:: Provided data
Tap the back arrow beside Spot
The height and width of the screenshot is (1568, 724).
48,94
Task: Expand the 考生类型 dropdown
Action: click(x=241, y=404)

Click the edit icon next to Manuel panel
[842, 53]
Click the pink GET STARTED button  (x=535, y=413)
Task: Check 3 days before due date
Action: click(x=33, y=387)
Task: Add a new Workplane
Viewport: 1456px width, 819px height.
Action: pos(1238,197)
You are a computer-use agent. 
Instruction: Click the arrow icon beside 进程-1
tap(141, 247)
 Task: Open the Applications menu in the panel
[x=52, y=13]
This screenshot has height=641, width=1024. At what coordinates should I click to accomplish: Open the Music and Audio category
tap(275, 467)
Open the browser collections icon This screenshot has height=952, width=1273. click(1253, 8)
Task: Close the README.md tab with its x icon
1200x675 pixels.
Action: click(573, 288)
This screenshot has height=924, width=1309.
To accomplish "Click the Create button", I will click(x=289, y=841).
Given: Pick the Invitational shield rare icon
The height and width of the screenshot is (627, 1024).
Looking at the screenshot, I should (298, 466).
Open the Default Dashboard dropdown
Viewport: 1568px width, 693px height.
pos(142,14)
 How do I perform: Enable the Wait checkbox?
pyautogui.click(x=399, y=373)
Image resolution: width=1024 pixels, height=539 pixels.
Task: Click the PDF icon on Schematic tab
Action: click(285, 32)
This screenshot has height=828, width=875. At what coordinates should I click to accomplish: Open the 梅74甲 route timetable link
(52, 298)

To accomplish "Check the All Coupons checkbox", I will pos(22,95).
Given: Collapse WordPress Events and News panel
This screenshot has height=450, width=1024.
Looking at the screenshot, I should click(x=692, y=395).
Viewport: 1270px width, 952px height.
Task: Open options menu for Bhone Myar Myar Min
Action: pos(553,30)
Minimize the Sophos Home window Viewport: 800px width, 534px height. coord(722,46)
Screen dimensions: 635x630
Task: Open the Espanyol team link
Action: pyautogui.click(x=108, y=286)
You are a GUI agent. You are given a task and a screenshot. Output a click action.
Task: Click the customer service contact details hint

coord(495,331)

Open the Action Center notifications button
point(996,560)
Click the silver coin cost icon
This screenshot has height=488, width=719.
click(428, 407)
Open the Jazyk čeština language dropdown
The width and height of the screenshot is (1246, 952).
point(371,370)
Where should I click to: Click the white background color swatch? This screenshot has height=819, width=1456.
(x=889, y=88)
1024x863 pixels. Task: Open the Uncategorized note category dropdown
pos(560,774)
::::
Reproduce the lines of the listing above verbatim, from the line containing "Given: Collapse WordPress" through the line containing "Action: pos(553,30)", including both of those lines.

=== Output for this task ===
Given: Collapse WordPress Events and News panel
This screenshot has height=450, width=1024.
Looking at the screenshot, I should click(x=692, y=395).
Viewport: 1270px width, 952px height.
Task: Open options menu for Bhone Myar Myar Min
Action: pos(553,30)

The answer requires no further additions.